По своей харизме он был созерцателем горних сфер, а не оправдателем человеков. Но главное свое поручение по апостольскому преемству (ведь он был иереем, священником) исполнил — ловцом человеков стал. Сказавшаяся в его трудах Истина уловляла в позднесоветские годы, уловляет и посегодня.

 

II. Ф. Н. КОЗЫРЕВ. Искушение и победа святого Иова. Вступительная статья академика РАН В. Н. Топорова. СПб., “Алгоритм”, 1997, 208 стр.

 

Гуманистическое сознание (скептический вариант которого в книге часто представляет К.-Г. Юнг), сострадая несчастному Иову, усматривает в библейской сцене явления к нему Вседержителя “из бури” и в последующих речах Яхве к вопрошающему о справедливости и суде страдальцу один из вопиющих фактов ветхозаветного попрания человеческого достоинства, человеческой меры вещей. Где тут божественные снисходительность, милосердие, всепрощение, забота Творца о Своем творении и прочие такие вещи, о которых твердят апологеты и проповедники?

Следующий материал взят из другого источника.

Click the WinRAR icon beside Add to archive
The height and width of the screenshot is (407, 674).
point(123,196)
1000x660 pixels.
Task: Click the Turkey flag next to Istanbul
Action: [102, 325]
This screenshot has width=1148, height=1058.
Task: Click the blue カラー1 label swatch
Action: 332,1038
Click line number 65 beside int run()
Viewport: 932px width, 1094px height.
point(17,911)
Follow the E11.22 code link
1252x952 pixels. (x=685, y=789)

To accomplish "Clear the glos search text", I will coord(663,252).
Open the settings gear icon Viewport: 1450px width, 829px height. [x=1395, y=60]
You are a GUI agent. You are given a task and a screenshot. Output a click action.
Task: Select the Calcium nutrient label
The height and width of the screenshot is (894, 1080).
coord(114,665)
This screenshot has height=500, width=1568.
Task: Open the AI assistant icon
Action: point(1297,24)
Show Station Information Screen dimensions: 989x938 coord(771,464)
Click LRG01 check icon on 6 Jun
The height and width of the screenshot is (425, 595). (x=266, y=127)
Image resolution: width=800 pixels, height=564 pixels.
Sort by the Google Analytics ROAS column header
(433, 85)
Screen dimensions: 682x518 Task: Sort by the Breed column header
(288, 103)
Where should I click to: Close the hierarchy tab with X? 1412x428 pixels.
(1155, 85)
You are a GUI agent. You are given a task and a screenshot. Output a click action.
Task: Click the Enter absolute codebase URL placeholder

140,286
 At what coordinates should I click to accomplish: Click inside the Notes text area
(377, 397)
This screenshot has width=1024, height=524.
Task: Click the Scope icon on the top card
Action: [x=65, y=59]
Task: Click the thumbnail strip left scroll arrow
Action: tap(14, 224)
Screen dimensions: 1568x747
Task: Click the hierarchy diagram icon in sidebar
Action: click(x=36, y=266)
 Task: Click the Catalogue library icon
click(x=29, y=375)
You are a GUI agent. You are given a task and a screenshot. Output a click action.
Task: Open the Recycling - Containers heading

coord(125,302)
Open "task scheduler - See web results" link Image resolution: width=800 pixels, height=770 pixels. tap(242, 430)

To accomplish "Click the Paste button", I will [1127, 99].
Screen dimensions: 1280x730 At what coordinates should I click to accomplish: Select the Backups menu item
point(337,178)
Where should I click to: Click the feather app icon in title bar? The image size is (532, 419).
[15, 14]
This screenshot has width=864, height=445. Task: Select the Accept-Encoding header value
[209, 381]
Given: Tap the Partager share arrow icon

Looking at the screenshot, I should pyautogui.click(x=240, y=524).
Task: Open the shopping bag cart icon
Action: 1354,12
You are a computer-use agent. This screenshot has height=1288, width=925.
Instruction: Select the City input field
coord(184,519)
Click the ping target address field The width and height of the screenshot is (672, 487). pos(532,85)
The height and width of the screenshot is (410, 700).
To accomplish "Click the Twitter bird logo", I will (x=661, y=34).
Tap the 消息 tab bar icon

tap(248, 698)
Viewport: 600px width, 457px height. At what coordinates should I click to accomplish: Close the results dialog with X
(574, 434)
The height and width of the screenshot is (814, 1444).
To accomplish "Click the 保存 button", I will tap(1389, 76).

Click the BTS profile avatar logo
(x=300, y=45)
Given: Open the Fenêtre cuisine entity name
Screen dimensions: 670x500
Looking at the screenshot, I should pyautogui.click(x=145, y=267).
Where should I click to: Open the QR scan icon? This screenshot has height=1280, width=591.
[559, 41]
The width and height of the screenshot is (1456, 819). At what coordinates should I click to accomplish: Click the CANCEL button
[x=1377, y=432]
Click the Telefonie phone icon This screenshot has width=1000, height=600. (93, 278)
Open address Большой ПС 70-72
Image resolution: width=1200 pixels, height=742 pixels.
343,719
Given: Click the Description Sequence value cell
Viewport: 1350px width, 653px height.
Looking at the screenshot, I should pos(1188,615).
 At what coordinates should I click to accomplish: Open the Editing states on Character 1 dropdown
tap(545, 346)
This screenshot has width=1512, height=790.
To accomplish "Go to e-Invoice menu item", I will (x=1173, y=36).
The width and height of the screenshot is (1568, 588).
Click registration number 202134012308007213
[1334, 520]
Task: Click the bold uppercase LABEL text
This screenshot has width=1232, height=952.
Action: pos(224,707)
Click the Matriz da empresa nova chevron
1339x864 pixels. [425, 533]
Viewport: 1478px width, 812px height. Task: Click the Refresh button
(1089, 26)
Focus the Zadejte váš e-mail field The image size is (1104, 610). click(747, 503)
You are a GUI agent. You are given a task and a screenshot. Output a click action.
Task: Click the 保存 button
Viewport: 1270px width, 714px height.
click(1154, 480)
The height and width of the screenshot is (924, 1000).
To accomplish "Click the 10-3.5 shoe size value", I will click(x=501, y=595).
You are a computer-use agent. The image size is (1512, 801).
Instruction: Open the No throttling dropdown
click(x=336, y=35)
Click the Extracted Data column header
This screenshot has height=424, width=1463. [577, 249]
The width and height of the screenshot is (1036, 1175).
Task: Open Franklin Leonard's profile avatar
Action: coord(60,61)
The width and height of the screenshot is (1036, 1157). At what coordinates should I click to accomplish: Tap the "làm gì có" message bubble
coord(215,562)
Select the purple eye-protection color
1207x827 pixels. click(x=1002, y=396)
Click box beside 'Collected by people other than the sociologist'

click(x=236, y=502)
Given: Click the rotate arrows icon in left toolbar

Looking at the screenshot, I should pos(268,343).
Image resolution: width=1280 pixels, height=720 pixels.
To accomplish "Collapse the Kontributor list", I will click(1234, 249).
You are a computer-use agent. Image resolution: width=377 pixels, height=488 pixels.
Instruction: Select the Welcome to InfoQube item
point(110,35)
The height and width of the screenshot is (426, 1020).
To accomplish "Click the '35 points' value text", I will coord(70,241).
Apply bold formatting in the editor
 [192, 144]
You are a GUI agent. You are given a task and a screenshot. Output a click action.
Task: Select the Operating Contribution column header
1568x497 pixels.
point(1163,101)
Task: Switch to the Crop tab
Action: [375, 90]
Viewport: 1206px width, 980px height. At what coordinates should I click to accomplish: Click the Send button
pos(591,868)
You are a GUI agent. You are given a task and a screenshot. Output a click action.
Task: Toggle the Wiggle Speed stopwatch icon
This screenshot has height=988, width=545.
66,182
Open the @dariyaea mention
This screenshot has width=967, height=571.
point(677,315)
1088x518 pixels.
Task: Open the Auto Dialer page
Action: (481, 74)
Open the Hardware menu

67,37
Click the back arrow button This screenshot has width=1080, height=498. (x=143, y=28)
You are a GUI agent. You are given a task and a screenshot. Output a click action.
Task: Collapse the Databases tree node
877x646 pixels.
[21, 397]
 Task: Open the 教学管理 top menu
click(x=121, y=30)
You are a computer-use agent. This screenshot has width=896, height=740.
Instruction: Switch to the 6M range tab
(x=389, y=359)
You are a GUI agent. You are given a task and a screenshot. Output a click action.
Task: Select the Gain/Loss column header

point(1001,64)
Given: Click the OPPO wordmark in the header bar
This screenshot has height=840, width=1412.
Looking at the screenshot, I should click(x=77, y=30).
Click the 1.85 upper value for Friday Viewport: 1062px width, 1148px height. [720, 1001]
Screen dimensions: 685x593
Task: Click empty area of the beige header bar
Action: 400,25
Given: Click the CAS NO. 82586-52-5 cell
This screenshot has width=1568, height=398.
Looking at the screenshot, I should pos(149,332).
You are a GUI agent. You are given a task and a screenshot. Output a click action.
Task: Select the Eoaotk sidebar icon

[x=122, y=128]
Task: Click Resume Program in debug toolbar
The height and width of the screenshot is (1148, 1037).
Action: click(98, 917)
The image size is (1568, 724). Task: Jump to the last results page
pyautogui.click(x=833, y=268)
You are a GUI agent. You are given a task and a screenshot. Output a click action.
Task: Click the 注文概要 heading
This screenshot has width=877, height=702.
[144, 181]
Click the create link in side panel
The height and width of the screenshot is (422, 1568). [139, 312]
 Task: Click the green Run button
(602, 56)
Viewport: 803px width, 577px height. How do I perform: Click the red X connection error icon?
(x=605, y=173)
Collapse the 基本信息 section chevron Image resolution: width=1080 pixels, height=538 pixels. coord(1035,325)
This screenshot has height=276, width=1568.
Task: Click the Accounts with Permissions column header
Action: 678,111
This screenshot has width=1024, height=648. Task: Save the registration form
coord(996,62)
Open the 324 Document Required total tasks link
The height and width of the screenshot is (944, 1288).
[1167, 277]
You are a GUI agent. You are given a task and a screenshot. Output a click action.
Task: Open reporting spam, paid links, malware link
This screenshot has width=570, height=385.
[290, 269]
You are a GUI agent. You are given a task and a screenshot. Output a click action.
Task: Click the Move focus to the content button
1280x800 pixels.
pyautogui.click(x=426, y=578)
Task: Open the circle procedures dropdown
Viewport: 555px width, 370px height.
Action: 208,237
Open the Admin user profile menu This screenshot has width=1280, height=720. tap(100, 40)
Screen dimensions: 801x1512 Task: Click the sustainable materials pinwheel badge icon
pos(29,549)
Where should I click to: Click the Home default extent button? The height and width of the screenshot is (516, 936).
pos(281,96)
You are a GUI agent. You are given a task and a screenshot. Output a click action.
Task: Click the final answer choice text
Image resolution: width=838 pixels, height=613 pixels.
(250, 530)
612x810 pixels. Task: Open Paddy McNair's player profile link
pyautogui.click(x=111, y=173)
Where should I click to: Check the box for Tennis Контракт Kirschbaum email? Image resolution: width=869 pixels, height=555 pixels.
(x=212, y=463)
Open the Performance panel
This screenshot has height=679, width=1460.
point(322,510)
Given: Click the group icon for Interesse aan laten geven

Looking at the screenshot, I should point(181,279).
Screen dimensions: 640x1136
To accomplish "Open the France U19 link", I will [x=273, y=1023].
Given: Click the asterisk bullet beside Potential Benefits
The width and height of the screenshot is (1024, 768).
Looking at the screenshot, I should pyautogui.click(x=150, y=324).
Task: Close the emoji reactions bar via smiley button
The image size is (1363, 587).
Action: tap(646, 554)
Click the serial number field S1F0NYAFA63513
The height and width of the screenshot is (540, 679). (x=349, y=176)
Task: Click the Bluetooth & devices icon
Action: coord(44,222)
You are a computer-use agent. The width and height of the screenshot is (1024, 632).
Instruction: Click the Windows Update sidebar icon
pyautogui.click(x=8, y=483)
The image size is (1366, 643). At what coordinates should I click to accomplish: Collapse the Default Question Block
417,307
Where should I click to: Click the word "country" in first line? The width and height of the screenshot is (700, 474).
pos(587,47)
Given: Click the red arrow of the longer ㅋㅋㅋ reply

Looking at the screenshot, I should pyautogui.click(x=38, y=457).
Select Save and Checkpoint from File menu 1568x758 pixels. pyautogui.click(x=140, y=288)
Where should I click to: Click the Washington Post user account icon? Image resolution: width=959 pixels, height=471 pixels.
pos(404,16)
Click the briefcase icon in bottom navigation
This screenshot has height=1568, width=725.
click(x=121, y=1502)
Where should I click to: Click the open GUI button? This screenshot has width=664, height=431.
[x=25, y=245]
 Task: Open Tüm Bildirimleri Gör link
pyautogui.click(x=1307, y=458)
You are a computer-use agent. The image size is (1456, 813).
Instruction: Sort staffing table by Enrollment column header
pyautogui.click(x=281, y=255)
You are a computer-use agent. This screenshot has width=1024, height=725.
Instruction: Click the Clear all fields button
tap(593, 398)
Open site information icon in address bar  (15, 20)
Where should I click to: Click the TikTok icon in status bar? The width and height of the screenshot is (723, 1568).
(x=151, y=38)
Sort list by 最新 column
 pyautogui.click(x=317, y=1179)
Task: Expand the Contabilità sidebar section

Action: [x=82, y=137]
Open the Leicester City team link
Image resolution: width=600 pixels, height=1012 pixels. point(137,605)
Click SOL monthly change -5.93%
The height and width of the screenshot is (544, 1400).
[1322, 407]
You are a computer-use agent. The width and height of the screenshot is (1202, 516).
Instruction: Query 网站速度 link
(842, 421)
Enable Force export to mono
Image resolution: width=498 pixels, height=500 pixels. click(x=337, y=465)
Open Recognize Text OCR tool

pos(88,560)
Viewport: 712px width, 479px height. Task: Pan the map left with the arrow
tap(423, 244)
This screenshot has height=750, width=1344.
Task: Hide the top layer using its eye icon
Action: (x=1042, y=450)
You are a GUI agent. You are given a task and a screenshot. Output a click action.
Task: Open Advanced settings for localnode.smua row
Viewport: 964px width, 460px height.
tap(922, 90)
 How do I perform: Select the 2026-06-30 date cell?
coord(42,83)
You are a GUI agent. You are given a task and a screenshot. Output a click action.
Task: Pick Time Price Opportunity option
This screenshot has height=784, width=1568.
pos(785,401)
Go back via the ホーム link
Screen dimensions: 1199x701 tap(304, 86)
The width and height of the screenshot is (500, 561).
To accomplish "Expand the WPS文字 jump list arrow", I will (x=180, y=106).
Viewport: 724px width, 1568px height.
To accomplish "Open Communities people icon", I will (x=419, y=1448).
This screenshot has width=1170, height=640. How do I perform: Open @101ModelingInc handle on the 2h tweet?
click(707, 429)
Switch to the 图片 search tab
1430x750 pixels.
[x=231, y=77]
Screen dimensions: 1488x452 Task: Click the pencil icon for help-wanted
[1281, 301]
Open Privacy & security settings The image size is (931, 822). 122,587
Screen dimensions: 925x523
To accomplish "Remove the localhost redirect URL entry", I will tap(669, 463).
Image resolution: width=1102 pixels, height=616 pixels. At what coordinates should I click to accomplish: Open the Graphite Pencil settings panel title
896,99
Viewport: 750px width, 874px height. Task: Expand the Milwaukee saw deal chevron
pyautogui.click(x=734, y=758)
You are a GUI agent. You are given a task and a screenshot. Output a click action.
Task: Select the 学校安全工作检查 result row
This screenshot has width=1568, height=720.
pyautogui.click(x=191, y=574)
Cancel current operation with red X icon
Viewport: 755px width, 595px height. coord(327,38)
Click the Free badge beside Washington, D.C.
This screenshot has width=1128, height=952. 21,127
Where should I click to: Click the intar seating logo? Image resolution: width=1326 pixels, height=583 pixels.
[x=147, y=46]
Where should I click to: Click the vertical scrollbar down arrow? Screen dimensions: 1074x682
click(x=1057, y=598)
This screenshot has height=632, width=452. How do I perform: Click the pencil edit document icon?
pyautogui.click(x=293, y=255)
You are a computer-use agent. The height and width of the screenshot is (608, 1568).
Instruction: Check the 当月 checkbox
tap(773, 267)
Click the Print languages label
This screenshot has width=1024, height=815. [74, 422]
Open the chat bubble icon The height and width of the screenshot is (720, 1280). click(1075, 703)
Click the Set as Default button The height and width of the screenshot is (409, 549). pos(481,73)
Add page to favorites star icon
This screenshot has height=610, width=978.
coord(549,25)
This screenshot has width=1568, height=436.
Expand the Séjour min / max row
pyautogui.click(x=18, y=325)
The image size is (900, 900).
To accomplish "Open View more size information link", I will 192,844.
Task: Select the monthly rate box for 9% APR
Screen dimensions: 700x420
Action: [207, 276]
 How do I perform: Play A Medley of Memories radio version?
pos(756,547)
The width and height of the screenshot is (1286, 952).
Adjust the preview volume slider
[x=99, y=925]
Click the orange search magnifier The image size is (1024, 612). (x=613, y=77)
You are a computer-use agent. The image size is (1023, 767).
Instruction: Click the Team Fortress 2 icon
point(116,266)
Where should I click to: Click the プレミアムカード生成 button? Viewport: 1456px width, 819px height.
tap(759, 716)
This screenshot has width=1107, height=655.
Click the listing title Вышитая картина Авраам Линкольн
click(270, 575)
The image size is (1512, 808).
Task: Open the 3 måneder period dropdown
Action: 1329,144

В самом деле, наши этические мерки смущает демонстрация величия Божия перед лишившимся детей и вообще всякого обладания, покрытым струпьями, на своем гноище превратившимся в прах и пепел Иовом.

 

Ужасы устремились на меня.
Как ветер, развеялось величие мое,
и счастье мое унеслось, как облако.
И ныне изливается душа моя во мне:
дни скорби объяли меня.
Ночью ноют кости мои,
и жилы мои не имеют покоя.
С великим трудом снимается с меня

одежда моя;

края хитона моего жмут меня.
Он бросил меня в грязь,
и я стал как прах и пепел.
Я взываю к Тебе, и Ты не внимаешь мне,
— стою, а Ты только смотришь на меня,
Ты сделался жестоким ко мне,
и крепкою рукою враждуешь против меня.
Ты поднял меня, и заставил меня носиться

по ветру,

и сокрушаешь меня.
Так, я знаю, что Ты приведешь меня

к смерти

и в дом собрания всех живущих.

 

Так сетует безвинно страдающий праведник (скорбное недоумение “огорченной души”, как удачно выражается Козырев).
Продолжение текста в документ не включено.